### Your goal
With the material below, print exactly the lines between the line holding "Click the 'decicandela" and the line holding "Task: Open the 月 monthly statistics tab", inclusive. Add nothing else.
-- Opening Marker --
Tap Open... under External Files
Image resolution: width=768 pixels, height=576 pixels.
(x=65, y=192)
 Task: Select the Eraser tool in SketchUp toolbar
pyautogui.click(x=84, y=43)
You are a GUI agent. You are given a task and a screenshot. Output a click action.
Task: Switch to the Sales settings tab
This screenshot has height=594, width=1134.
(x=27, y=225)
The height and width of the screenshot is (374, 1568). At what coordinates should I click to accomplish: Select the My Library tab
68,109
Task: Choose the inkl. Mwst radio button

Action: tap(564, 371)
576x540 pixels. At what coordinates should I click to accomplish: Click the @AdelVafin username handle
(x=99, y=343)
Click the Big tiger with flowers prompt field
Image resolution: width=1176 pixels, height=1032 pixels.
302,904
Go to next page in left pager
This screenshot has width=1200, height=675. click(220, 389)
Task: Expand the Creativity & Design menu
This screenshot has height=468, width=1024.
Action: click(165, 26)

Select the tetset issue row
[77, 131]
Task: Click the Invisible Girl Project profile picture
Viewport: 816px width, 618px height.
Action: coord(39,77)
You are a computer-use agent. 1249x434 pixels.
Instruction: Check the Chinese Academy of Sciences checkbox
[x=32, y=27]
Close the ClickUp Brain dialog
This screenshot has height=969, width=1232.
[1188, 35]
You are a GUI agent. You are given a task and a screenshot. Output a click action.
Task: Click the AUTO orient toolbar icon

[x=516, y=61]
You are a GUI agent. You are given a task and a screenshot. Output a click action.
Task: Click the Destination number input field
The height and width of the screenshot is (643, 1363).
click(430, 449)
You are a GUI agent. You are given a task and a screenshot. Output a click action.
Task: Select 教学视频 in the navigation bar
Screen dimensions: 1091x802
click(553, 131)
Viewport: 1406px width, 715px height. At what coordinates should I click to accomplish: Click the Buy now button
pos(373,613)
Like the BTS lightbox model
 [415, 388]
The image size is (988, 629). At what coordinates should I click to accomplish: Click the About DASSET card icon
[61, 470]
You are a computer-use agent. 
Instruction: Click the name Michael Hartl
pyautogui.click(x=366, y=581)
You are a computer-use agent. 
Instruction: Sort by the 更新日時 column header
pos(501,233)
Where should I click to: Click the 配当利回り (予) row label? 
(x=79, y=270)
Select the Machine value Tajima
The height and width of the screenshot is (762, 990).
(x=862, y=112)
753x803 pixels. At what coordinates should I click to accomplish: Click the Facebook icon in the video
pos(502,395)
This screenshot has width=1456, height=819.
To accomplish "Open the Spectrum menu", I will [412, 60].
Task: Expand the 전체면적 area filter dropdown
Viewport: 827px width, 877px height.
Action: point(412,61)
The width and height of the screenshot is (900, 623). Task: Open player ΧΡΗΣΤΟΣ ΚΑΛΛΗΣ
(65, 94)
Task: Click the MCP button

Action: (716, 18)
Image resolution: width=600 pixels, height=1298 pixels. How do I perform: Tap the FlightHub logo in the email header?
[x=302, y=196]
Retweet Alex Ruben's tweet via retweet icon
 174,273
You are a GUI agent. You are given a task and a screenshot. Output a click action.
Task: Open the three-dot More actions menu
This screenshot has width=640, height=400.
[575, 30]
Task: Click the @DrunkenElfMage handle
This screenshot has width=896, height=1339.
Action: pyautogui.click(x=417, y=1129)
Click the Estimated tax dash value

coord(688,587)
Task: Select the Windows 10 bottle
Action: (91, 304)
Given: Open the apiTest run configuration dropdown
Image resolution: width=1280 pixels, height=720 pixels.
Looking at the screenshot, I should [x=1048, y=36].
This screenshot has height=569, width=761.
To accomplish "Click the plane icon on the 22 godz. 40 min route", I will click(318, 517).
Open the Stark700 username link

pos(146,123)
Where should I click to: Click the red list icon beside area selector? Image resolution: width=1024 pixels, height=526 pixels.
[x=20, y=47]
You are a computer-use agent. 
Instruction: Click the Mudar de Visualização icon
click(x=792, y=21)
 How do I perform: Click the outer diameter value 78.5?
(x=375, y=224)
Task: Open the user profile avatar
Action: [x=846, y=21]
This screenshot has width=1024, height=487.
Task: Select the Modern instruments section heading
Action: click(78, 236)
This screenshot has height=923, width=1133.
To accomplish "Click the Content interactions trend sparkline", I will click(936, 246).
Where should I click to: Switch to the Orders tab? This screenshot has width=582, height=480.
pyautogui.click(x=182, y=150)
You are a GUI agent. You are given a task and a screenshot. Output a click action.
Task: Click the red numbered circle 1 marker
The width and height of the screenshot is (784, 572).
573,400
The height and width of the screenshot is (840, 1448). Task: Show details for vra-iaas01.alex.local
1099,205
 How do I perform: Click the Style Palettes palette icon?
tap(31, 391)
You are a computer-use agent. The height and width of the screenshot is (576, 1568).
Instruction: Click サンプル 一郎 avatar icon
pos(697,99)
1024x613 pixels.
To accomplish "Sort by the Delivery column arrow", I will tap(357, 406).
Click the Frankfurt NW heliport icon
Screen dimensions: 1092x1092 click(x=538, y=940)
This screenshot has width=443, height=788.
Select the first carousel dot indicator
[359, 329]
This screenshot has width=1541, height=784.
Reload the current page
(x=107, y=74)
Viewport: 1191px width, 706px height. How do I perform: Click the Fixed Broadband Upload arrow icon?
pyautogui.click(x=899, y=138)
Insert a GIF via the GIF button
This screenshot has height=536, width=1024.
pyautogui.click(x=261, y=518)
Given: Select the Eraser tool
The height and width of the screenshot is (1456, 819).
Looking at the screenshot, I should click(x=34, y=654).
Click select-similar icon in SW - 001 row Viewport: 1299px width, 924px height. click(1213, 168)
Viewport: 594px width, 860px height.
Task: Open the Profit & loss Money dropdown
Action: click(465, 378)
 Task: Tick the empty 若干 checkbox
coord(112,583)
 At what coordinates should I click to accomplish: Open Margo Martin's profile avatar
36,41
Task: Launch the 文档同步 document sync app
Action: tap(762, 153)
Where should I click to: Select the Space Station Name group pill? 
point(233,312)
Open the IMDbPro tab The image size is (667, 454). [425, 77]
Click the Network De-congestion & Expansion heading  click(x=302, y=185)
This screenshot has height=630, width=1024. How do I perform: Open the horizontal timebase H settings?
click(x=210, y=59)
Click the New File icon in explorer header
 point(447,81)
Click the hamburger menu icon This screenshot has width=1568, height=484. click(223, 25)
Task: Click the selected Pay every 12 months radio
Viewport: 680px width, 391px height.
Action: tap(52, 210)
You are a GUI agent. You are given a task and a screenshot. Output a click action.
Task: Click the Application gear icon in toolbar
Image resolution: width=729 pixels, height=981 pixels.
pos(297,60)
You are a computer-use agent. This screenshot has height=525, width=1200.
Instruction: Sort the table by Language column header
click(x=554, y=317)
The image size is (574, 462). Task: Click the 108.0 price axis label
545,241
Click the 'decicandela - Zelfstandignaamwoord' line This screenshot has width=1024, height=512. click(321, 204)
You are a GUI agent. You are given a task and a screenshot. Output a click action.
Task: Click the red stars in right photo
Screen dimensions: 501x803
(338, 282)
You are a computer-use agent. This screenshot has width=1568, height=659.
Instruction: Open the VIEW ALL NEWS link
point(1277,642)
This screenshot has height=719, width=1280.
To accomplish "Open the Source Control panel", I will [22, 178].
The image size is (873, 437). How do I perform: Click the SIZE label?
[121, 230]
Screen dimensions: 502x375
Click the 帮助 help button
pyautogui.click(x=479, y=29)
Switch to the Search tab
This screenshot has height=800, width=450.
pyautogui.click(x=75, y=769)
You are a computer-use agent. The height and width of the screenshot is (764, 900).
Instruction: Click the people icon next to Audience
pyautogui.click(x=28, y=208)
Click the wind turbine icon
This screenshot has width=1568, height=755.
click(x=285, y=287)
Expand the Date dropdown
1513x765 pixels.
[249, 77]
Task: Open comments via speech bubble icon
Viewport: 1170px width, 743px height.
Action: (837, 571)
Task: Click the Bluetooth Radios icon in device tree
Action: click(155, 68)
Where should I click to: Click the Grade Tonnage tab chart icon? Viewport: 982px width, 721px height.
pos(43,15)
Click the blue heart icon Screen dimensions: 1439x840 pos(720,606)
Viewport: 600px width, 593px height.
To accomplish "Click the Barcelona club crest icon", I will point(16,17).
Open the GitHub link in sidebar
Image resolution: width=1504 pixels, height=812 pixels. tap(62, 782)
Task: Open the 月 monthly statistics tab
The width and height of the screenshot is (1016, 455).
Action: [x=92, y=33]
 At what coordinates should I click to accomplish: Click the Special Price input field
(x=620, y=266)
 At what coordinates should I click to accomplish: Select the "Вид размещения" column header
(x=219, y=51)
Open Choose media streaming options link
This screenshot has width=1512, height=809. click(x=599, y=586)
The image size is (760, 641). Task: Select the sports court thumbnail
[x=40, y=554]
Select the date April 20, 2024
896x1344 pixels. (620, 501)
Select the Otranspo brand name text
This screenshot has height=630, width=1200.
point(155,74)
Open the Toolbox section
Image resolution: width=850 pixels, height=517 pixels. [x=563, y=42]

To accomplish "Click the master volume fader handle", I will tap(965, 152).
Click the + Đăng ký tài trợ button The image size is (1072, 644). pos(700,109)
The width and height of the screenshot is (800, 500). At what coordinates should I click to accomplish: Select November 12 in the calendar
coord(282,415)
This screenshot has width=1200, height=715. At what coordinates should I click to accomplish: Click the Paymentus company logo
-- Closing Marker --
### Answer for this exercise
Click the 'decicandela - Zelfstandignaamwoord' line This screenshot has width=1024, height=512. click(321, 204)
You are a GUI agent. You are given a task and a screenshot. Output a click action.
Task: Click the red stars in right photo
Screen dimensions: 501x803
(338, 282)
You are a computer-use agent. This screenshot has width=1568, height=659.
Instruction: Open the VIEW ALL NEWS link
point(1277,642)
This screenshot has height=719, width=1280.
To accomplish "Open the Source Control panel", I will [22, 178].
The image size is (873, 437). How do I perform: Click the SIZE label?
[121, 230]
Screen dimensions: 502x375
Click the 帮助 help button
pyautogui.click(x=479, y=29)
Switch to the Search tab
This screenshot has height=800, width=450.
pyautogui.click(x=75, y=769)
You are a computer-use agent. The height and width of the screenshot is (764, 900).
Instruction: Click the people icon next to Audience
pyautogui.click(x=28, y=208)
Click the wind turbine icon
This screenshot has width=1568, height=755.
click(x=285, y=287)
Expand the Date dropdown
1513x765 pixels.
[249, 77]
Task: Open comments via speech bubble icon
Viewport: 1170px width, 743px height.
Action: (837, 571)
Task: Click the Bluetooth Radios icon in device tree
Action: click(155, 68)
Where should I click to: Click the Grade Tonnage tab chart icon? Viewport: 982px width, 721px height.
pos(43,15)
Click the blue heart icon Screen dimensions: 1439x840 pos(720,606)
Viewport: 600px width, 593px height.
To accomplish "Click the Barcelona club crest icon", I will point(16,17).
Open the GitHub link in sidebar
Image resolution: width=1504 pixels, height=812 pixels. tap(62, 782)
Task: Open the 月 monthly statistics tab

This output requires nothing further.